Noi e la guerra al terrore
L'Italia scommette su Tripoli e manda medici contro l'Isis in Libia
Roma. Oggi alle Commissioni parlamentari si discute l’invio di duecento paracadutisti italiani e di cento medici e infermieri in Libia, ma il contingente militare si sta già imbarcando su una nave anfibia nel porto di La Spezia, dice al Foglio il direttore della Rivista Italiana Difesa, Pietro Batacchi, e questo è un segno che la missione è già cominciata. Parte una compagnia di veterani del 186esimo reggimento Folgore di stanza a Siena, già testata in missione in Afghanistan, che fornirà sicurezza a un ospedale da campo di tipo Role 2, vale a dire la prima postazione sanitaria dotata di sale operatorie che si può incontrare al di fuori di una zona di combattimento. In questo momento i battaglioni di Misurata stanno ancora lottando contro un ultimo manipolo di guerriglieri dello Stato islamico asserragliato in un distretto di Sirte. Da quella linea di fronte, oggi i feriti sono prima portati in un ambulatorio a quindici minuti di strada per essere stabilizzati alla bell’e meglio, e poi sono trasferiti duecento chilometri più a ovest a Misurata per essere curati. Se i battaglioni stanno consumando così tanto tempo a vincere la resistenza dello Stato islamico dentro Sirte è anche perché sono costretti a seguire il ritmo dell’ospedale di Misurata e dei suoi circa 150 posti: finché i letti del ricovero non si svuotano, ogni nuova offensiva deve aspettare. Anche per questo, l’operazione che a giugno doveva liberare Sirte “in due giorni”, come disse il portavoce militare, si è trascinata fino a oggi. L’aiuto italiano è stato pensato per risolvere questo problema e fa parte di uno schema di assistenza nella lotta allo Stato islamico che è ormai un classico: gli Stati Uniti ci mettono i raid aerei (hanno colpito 253 postazioni dello Stato islamico tra il 1° agosto e l’8 settembre) e l’Italia ci mette un altro tipo di supporto, per esempio in Iraq le missioni di ricognizione e l’addestramento e in Libia medici e un ospedale da campo. Misurata è una città relativamente tranquilla che in un anno di vicinanza con lo Stato islamico ha subìto soltanto due attacchi. Da mesi un contingente di Forze speciali italiane è in zona – la vicina base aerea è il luogo più probabile. E’ indubbio che la presenza di soldati stranieri rappresenta un incentivo agli attacchi.

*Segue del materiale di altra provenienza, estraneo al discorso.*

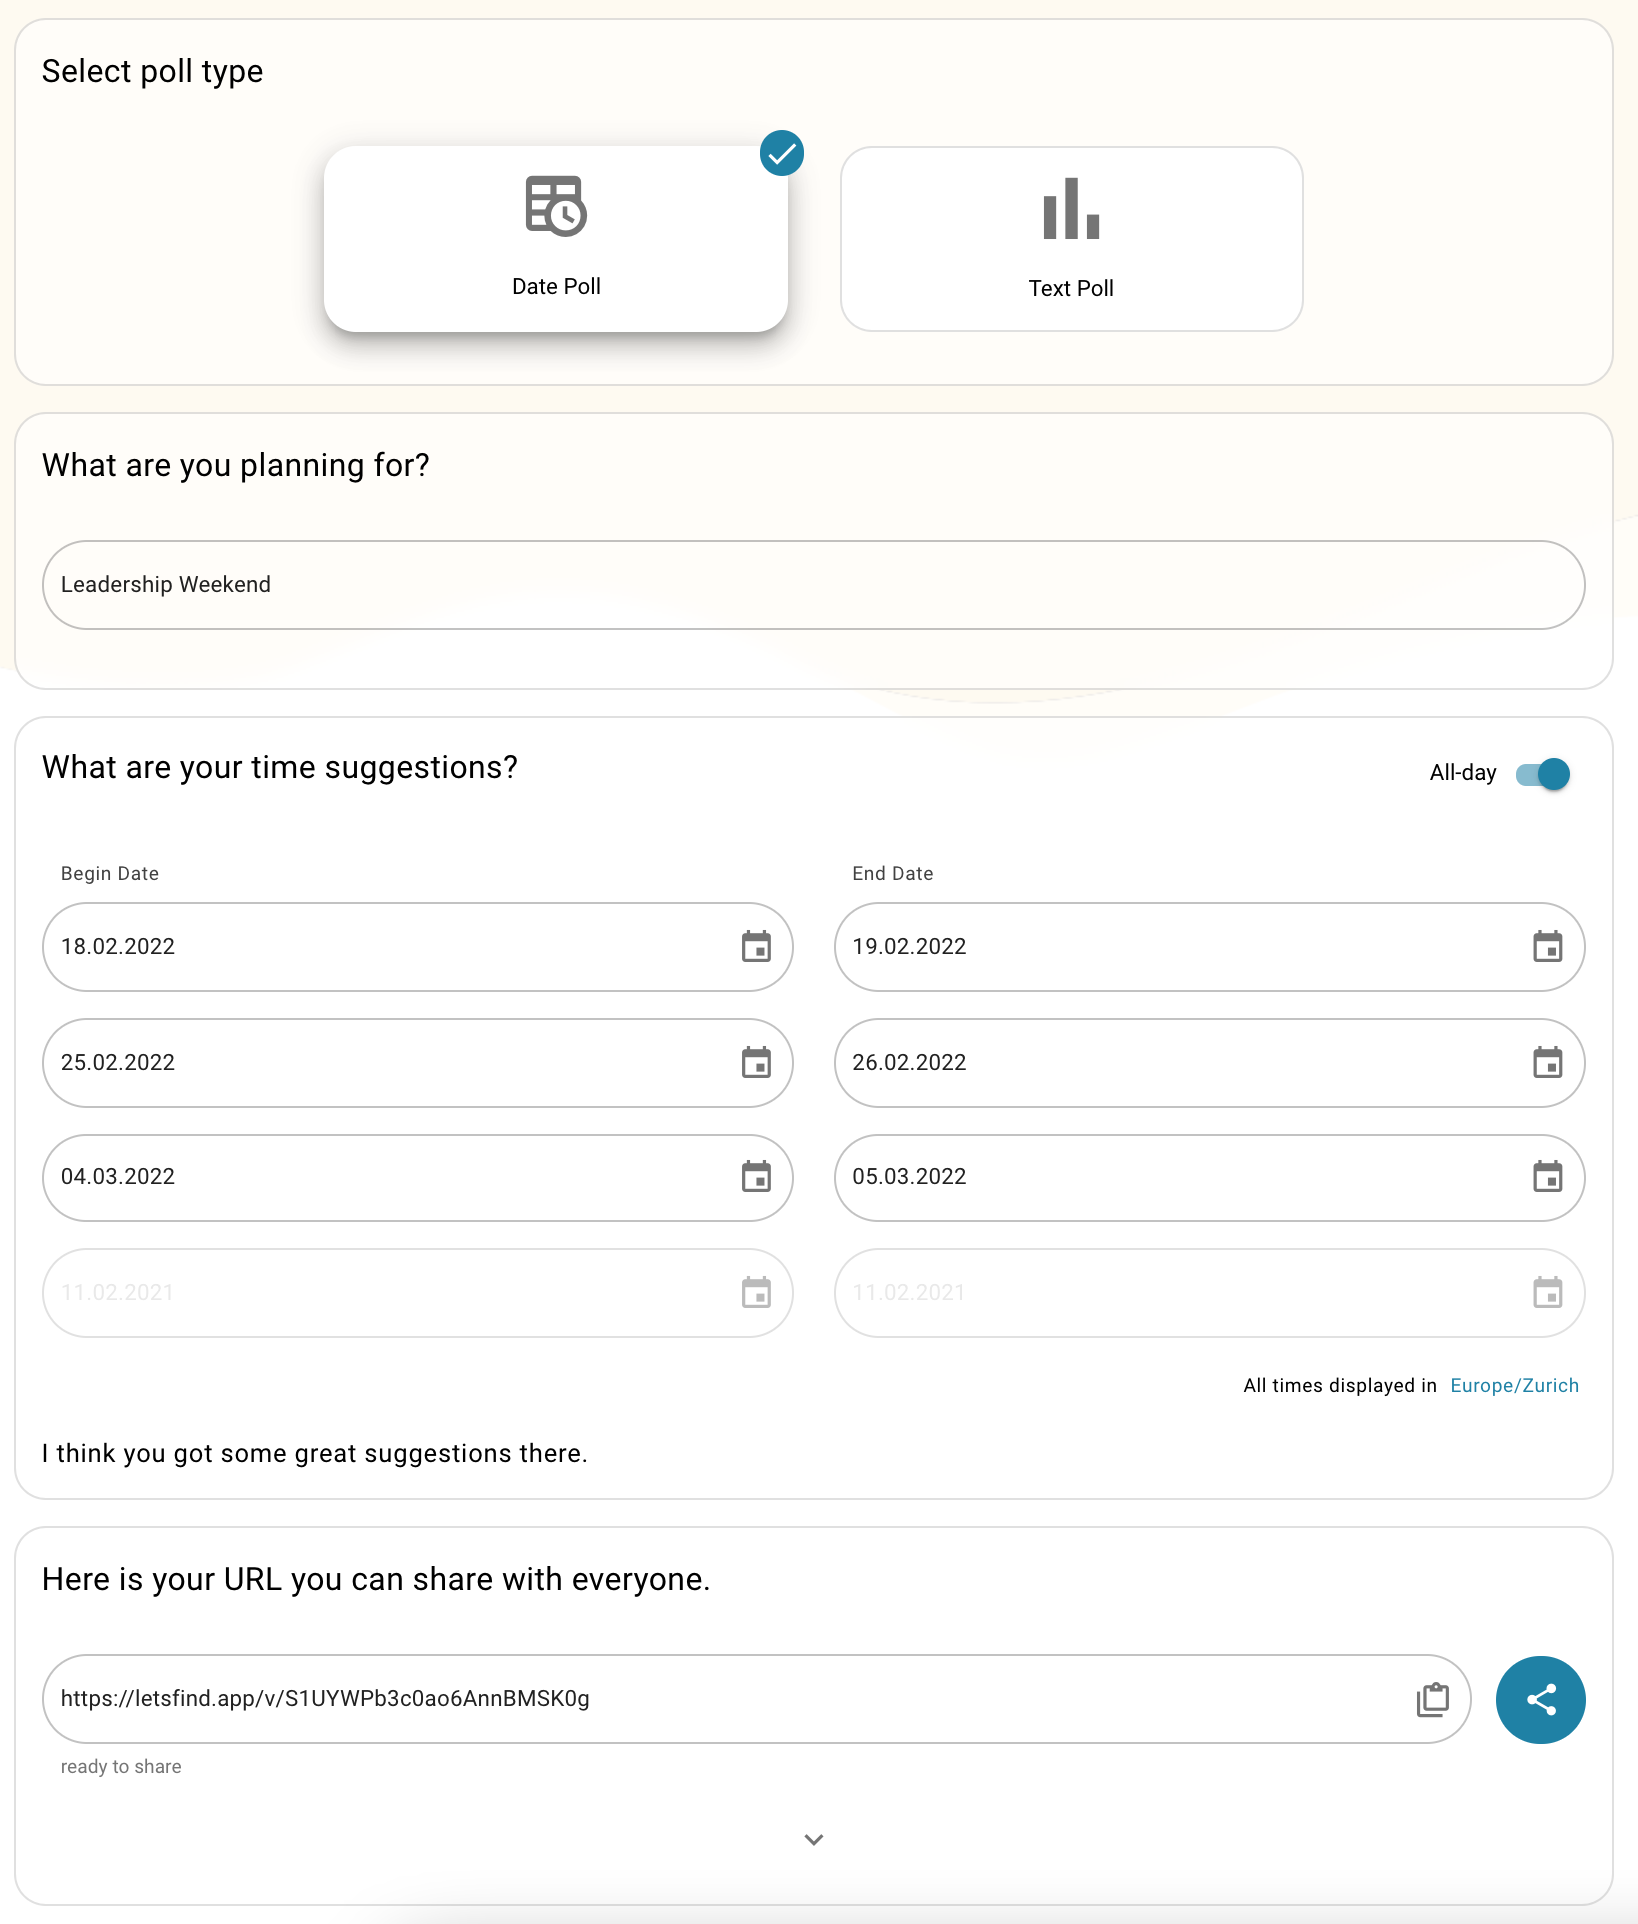Click the poll URL text field

point(720,1699)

L’intervento italiano al fianco del governo del premier designato Fayez al Serraj (che guida il governo di Accordo nazionale, Gna, a Tripoli) arriva in un momento critico per tutta la Libia. L’arrivo di medici e parà era inteso come gesto di buona volontà per far vedere che c’è appoggio internazionale contro lo Stato islamico, ma il paese sta correndo verso uno scenario da guerra civile. Nelle ultime quarantott’ore le forze del generale Khalifa Haftar, che comanda nell’est del paese, hanno attaccato i quattro principali terminal del greggio della Libia, che dal punto di vista geografico sono piazzati al centro, circa a metà strada tra l’est e l’ovest, e dal punto di vista economico sono una risorsa fondamentale se e quando la produzione tornerà a livelli buoni. I terminal non erano sotto il controllo del governo di Tripoli, ma di una terza parte, un potente locale che si chiama Ibrahim Jadran. Ma è inevitabile che Tripoli legga l’occupazione dei terminal, attorno a cui si combatte ancora, come una dichiarazione di guerra. Per ora reagisce in modo bellicoso, ma soltanto a parole.

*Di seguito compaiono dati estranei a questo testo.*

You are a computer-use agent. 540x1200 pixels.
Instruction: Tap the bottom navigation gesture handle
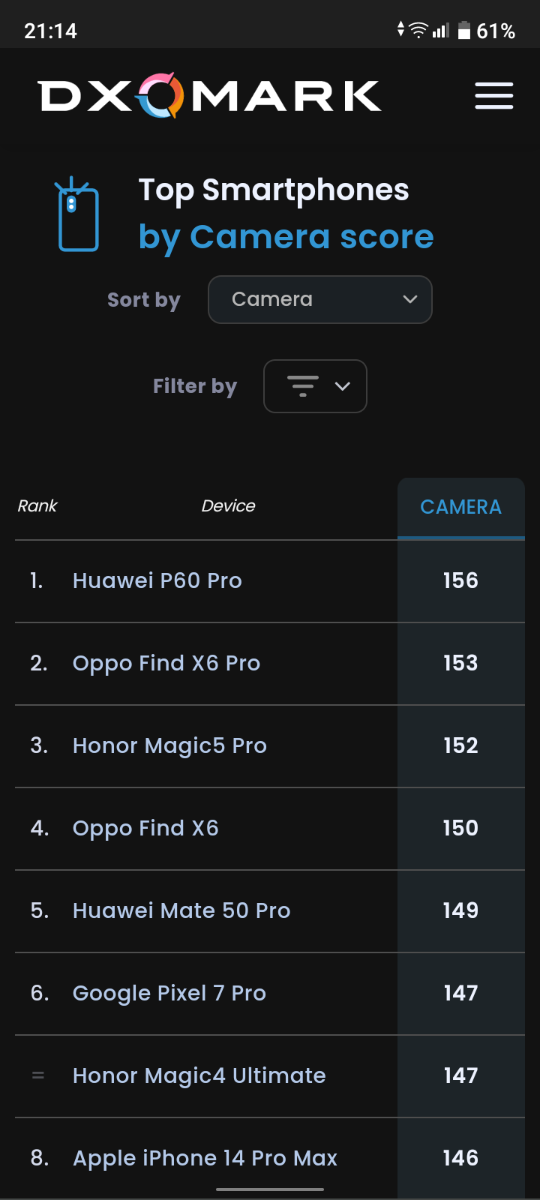pyautogui.click(x=270, y=1189)
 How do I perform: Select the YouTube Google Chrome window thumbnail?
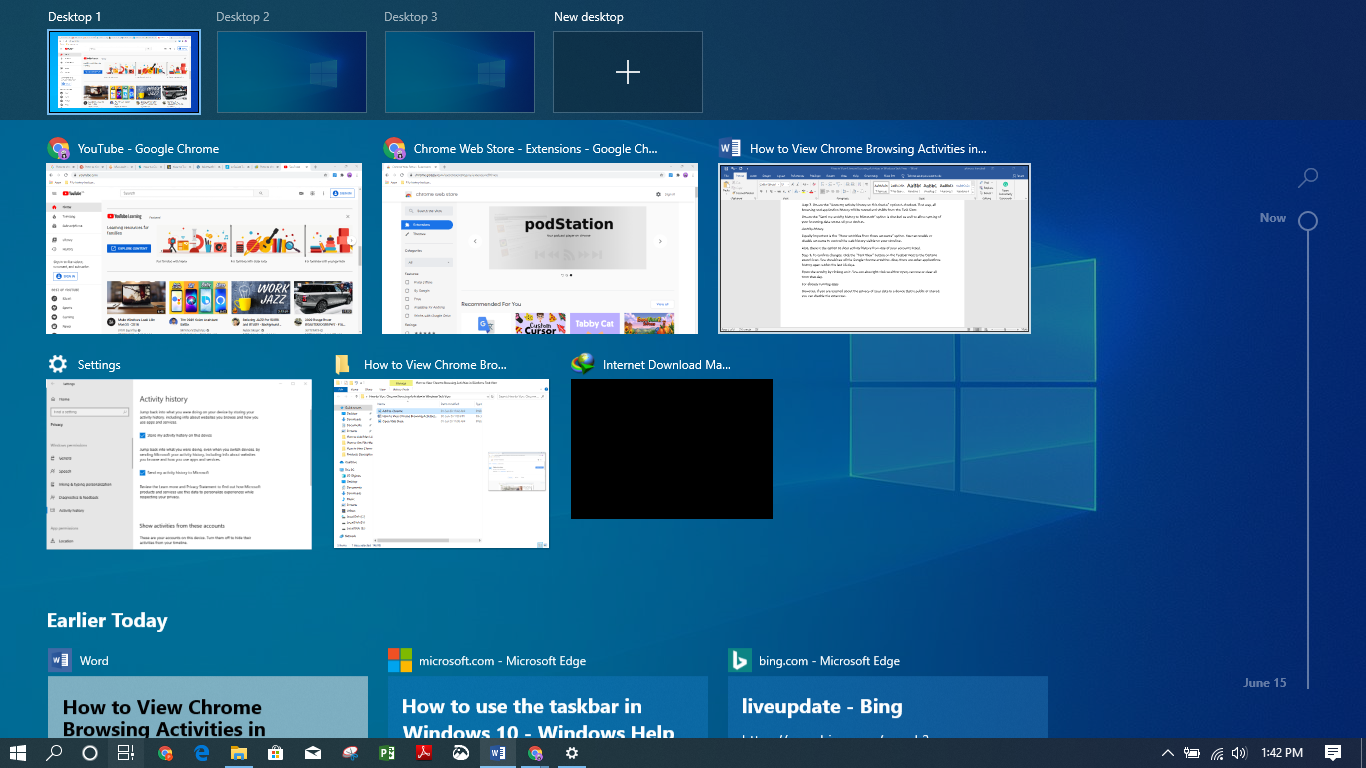click(204, 249)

Il governo italiano ha sponsorizzato un piano di pace – appoggiato anche da Nazioni Unite e Amministrazione Obama – che a dicembre è culminato in un incontro internazionale a Roma e che dovrebbe portare alla riconciliazione tra l’est e l’ovest sotto la guida di al Serraj. Ora, il fatto che il generale Haftar – appoggiato da Egitto e Francia – prenda con la forza i porti del petrolio è un messaggio inequivocabile: il piano non esiste più. Lo Stato islamico in questo momento è in crisi: ma se ci sarà un nuovo round di guerra civile, se ne avvantaggerà.